═════ Dataset records

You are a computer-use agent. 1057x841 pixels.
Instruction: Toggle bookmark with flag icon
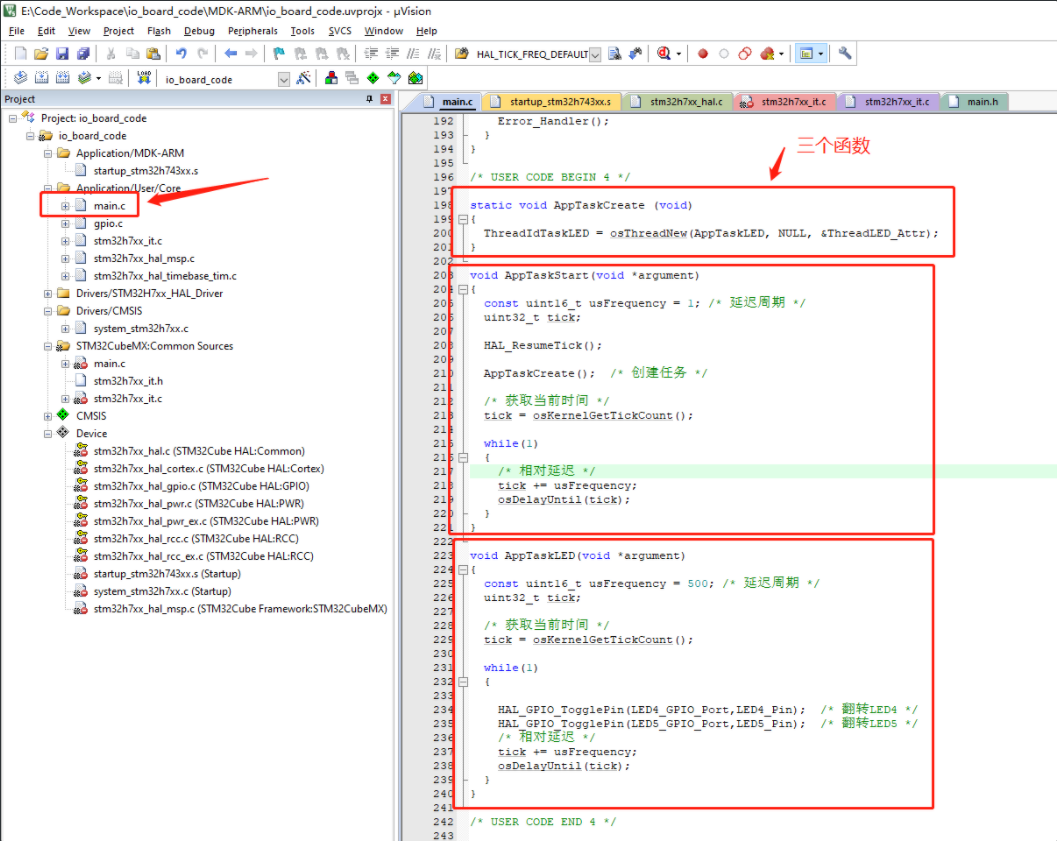pos(276,53)
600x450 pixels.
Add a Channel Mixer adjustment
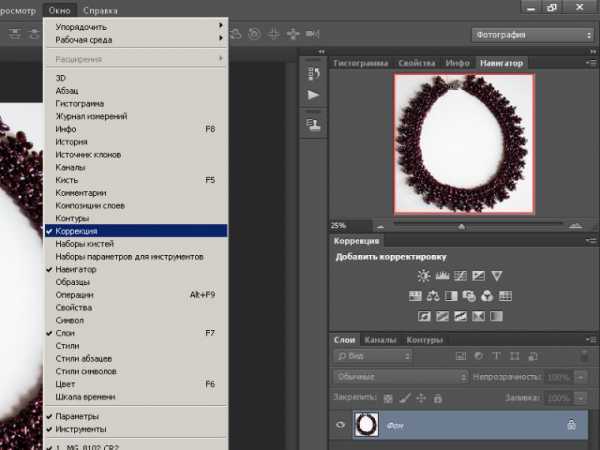[487, 296]
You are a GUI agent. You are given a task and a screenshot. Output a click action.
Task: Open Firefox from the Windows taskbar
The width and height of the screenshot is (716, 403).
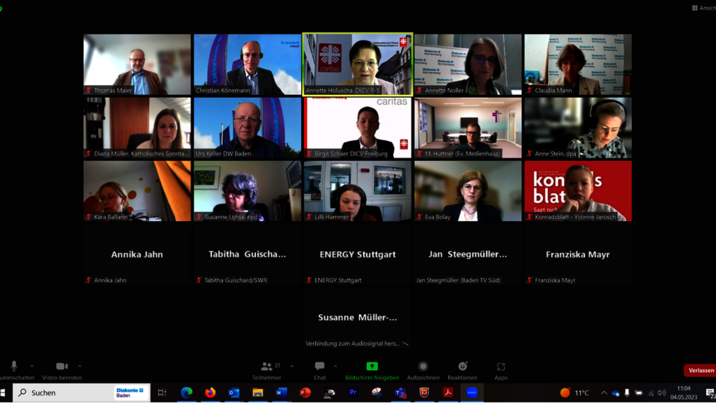pyautogui.click(x=210, y=393)
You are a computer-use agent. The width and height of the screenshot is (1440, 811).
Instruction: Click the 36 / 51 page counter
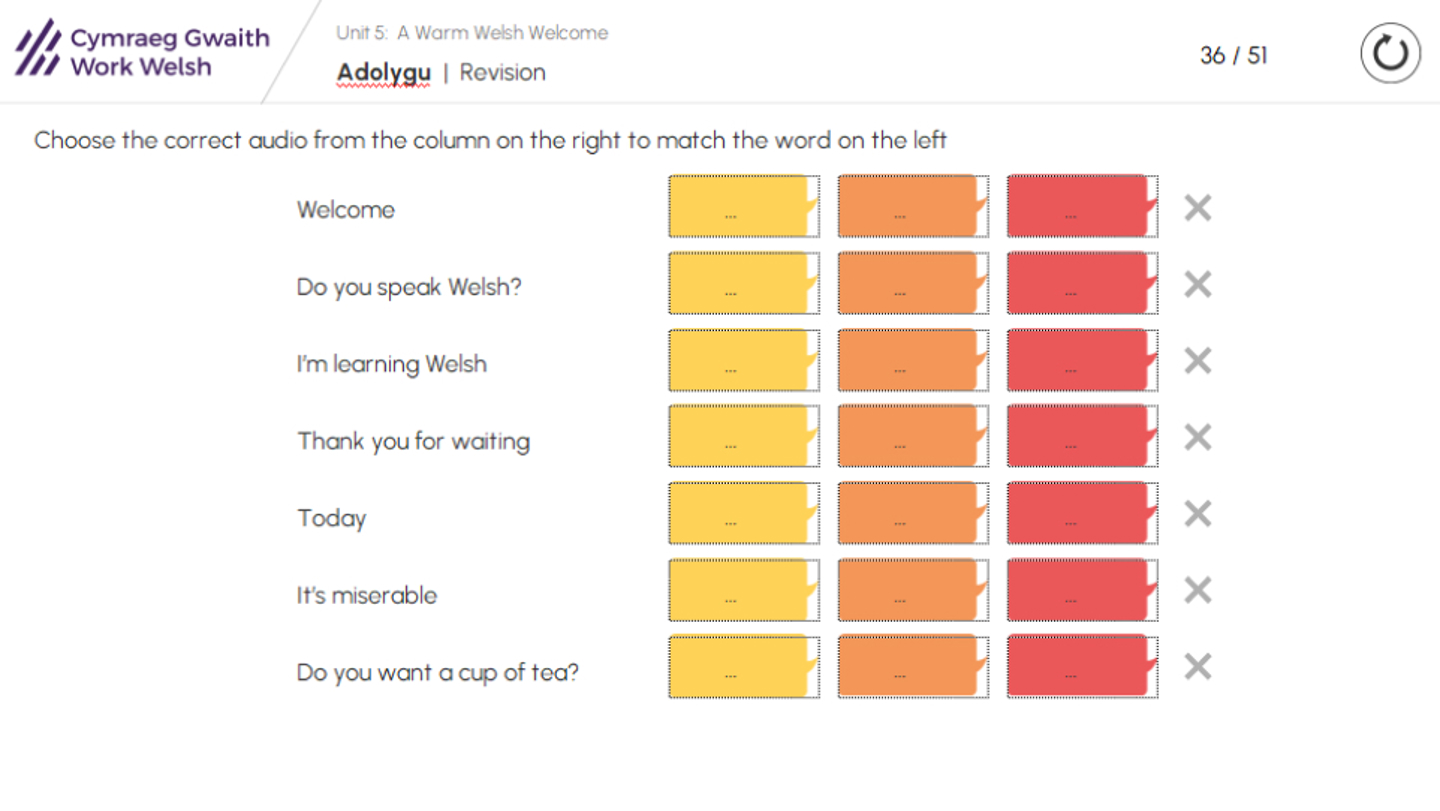(x=1233, y=55)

══════════

_Assignment_. Your task is to retype exactly the lines that run from the line with "600x450 pixels." through the last line of the material, with the pictures left out.

_Task output_.
600x450 pixels.
Add a Channel Mixer adjustment
[487, 296]
You are a GUI agent. You are given a task and a screenshot. Output a click action.
Task: Open Firefox from the Windows taskbar
The width and height of the screenshot is (716, 403).
pyautogui.click(x=210, y=393)
You are a computer-use agent. The width and height of the screenshot is (1440, 811).
Instruction: Click the 36 / 51 page counter
(x=1233, y=55)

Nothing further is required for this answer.